My love at first sight in 2021, Le Pavillon opened on the highest point of the capital of Wallonia, in the glorious city of Namur. As its founders joke: ‘despite its appearance, which resembles an astronomical station, the Pavillon did not come from Mars, but from Milan.’ Namur-based architect Patrick Génard and his Barcelona-based architectural firm Patrick Génard & Asociados created the Belgian Pavilion in such an interplanetary style for the 2015 World Expo in Milan. ‘Le Pavillon’ teleported to the Citadel district in Namur, the architect’s homeland, and became an Art Centre where art meets science and they are both with a public demand (for an ecological, comfortable, socially just future life). As part of the 13th edition of the KIKK festival at ‘Le Pavillon’, we saw the exhibition ‘Stellar Scape’ (opened in June 2024). I must say that the ‘cosmic landscape’ in the Art Centre is very interesting. We are entering the latest era of space exploration, and art based on scientific discoveries helps to analyse the challenges – ethical, geopolitical, ecological.
My three highlights:
At the very entrance to the exhibition, visitors are greeted by one of the ‘Kongo Austronauts’, a Congolese astronaut robot created by the French artist duo Michel Ekeba and Eléonore Hellio from some electronic rubbish, i.e. recycled parts of computers, phones, electronic equipment from Europe in and around the Congolese capital Kinshasa. Africa in the post-colonial era has become a dumping ground for the most environmentally toxic waste.
Scottish artist Katie Paterson used Beethoven’s ‘Moonlight Sonata’, a favourite piece of music of the ‘leader of the world proletariat’ Ulyanov-Lenin, in her project. She converted its notes into Morse code and transmitted it to the surface of the Moon. Reflected by the craters and uneven surface of the Sun’s satellite, the sounds of the music returned to Earth in a distorted form. Listening to a mechanical piano, you will generally recognise the ‘Moonlight Sonata’, but the pauses and shifts in sound will confuse your hearing.

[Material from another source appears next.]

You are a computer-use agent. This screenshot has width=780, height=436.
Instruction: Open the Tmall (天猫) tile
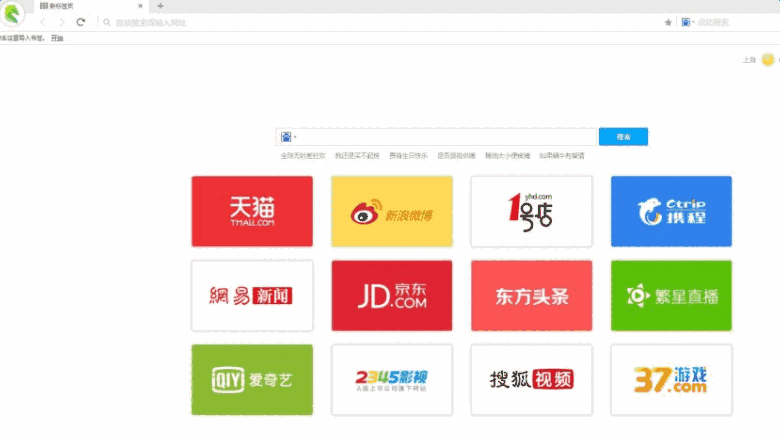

And the most humane project of the exhibition ‘Moon Goose colony’ is multimedia. German artist Agnes Meyer-Brandis was inspired by the novel ‘Man on the Moon’ by British writer Francis Godwin (17th century), a forerunner of science fiction. The protagonist flies to the moon in a chariot pulled by moon geese. Now, four centuries later, the artist has combined fiction, science, poetic vision and legends from the past, present and future to set off on a journey following the flapping wings of this feathered bird, populous in the folklore of all nations. In an ecologically respectful analogue, she took on the tender responsibility of mother goose, raising and training eleven geese from hatching and naming them after prominent astronauts (the firstborn was named Yuri, the first female Valentina, alongside Neil and other astronauts). The goose colony made several landings on the ‘moon’. It is touching to watch the goose wedge semen behind Agnes on the notionally ‘lunar surface’. A humanistic project with a lot of humour. I personally associate it with ‘exaggeration of the feat of the first cosmonaut from a peasant family as a symbol of the victory of socialism in the USSR’, whereas the scientific and moral feat was performed by a nobleman, constructer Sergei Korolev with a broken jaw in the NKVD. With all my sympathy for the smile and personality of Yuri Gagarin.